• [Prompt]: The word "search" turns up on some lines of this data; say how many, and give no other text.

• [The input]:
▬▬▬▬▬▬▬▬▬▬

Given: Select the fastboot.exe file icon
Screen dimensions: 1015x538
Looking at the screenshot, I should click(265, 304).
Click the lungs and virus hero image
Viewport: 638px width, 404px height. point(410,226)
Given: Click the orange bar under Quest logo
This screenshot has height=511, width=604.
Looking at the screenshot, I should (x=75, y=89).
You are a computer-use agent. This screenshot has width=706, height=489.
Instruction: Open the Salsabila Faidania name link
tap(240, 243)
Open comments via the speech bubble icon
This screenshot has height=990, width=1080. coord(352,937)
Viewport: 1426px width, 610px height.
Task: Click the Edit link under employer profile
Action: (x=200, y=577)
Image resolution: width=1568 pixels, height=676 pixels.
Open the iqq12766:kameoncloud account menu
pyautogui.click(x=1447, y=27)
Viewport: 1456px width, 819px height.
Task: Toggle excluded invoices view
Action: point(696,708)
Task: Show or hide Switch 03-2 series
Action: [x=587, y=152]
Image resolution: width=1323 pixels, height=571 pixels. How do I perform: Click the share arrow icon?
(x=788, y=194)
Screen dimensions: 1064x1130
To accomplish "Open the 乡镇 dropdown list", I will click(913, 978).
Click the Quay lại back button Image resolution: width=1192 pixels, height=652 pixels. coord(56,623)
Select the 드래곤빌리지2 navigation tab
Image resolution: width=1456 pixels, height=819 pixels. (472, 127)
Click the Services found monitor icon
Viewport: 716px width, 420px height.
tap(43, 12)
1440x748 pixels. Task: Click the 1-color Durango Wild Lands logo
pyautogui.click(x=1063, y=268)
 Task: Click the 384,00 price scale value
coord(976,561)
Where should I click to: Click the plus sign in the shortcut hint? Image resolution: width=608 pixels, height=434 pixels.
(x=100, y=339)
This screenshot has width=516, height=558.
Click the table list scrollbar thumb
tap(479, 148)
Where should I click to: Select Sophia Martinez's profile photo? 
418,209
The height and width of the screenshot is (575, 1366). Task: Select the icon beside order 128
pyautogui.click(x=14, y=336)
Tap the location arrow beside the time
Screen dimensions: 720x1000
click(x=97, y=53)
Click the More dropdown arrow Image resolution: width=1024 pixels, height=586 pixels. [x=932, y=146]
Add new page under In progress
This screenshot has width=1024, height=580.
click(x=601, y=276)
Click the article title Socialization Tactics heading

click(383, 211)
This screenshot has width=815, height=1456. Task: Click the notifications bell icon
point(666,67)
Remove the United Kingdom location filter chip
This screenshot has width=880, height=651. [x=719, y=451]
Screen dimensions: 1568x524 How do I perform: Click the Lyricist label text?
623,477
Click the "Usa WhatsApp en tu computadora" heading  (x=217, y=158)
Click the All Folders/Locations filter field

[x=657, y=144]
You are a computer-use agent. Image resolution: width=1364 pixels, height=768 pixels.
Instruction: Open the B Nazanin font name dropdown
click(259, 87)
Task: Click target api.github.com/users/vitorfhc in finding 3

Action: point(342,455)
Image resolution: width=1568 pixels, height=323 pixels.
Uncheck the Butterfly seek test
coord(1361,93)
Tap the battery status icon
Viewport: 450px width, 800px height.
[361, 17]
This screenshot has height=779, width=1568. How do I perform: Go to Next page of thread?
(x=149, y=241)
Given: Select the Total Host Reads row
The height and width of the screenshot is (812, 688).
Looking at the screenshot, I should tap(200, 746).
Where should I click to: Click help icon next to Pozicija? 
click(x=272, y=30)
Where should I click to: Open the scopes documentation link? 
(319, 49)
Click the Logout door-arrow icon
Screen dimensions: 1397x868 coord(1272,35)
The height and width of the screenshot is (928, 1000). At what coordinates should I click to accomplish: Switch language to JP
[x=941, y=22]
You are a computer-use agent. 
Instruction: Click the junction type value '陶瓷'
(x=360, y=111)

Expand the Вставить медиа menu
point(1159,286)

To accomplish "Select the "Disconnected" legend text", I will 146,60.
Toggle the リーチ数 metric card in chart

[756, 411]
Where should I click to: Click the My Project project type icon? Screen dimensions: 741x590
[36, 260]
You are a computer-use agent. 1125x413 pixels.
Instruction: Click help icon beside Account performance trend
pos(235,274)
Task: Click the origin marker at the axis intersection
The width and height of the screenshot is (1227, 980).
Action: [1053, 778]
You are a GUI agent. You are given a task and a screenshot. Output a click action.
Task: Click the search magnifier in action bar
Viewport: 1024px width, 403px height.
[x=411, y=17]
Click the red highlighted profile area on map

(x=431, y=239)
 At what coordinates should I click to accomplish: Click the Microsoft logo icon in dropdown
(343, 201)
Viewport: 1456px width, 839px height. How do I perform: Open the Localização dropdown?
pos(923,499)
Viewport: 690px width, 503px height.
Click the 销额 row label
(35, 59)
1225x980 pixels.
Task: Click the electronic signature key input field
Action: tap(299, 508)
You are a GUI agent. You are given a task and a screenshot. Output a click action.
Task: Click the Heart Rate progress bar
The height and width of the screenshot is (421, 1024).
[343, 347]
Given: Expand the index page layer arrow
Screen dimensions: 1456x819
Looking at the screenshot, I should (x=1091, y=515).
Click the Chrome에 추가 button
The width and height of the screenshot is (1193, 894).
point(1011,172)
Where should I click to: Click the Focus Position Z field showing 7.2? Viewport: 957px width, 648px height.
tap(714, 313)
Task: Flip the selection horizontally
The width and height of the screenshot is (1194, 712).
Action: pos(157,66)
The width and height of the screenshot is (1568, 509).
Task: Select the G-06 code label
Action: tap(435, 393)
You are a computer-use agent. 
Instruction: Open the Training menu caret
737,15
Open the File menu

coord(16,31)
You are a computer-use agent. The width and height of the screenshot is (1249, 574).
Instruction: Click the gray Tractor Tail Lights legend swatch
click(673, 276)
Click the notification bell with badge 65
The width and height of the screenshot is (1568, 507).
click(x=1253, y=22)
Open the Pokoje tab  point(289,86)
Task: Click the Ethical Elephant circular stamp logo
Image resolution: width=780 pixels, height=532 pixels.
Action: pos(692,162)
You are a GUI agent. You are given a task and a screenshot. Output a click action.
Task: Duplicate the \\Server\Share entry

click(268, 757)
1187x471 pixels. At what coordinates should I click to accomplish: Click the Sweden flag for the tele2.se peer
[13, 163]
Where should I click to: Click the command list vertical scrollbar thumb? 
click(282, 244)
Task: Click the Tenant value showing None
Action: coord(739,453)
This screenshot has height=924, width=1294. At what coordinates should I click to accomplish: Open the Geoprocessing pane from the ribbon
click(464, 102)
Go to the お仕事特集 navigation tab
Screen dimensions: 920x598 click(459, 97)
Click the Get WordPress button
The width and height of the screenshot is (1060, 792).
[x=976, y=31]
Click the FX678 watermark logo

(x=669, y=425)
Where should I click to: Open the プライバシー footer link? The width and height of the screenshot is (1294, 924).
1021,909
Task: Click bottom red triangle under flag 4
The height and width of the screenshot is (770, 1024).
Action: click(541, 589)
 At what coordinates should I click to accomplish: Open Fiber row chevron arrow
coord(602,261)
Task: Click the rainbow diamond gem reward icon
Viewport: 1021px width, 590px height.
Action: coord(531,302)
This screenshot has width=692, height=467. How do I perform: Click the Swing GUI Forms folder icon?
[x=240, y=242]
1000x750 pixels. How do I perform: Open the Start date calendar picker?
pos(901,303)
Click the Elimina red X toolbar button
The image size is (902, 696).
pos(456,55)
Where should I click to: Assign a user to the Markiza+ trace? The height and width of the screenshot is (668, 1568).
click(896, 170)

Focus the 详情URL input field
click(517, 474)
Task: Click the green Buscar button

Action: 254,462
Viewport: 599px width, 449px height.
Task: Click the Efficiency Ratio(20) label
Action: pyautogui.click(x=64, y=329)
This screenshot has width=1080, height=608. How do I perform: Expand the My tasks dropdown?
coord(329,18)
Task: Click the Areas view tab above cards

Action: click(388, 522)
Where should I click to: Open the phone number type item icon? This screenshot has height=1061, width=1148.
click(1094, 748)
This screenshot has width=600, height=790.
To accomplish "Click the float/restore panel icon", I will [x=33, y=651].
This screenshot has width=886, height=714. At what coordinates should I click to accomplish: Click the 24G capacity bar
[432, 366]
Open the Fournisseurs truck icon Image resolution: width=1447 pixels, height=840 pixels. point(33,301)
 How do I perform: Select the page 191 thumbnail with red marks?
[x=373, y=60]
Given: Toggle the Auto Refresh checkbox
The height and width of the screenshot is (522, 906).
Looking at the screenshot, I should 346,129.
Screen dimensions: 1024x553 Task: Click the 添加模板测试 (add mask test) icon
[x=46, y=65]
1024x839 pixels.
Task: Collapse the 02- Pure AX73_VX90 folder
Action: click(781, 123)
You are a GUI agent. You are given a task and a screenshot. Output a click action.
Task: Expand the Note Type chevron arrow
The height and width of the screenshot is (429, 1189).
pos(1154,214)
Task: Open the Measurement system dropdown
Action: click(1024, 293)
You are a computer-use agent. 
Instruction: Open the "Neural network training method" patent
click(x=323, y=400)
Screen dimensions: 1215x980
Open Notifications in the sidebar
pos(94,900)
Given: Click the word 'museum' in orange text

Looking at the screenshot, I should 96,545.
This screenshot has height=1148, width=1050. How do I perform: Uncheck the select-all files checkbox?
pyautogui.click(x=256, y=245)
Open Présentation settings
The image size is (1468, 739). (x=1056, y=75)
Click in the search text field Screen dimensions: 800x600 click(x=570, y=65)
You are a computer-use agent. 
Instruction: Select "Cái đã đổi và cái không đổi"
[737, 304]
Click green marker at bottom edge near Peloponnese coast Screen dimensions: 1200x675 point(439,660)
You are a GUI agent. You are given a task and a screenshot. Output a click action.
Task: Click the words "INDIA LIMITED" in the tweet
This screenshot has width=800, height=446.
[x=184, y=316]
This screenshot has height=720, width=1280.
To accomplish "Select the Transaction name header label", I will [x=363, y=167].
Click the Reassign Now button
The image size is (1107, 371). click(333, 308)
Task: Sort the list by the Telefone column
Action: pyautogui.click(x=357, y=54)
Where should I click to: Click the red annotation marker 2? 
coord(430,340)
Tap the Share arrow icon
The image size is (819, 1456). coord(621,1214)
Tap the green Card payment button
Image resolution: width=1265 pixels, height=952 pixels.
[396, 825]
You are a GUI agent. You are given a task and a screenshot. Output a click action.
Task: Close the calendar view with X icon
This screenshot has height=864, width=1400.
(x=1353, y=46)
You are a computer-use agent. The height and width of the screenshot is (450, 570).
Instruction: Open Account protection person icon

▬▬▬▬▬▬▬▬▬▬

• [Solution for this problem]: 2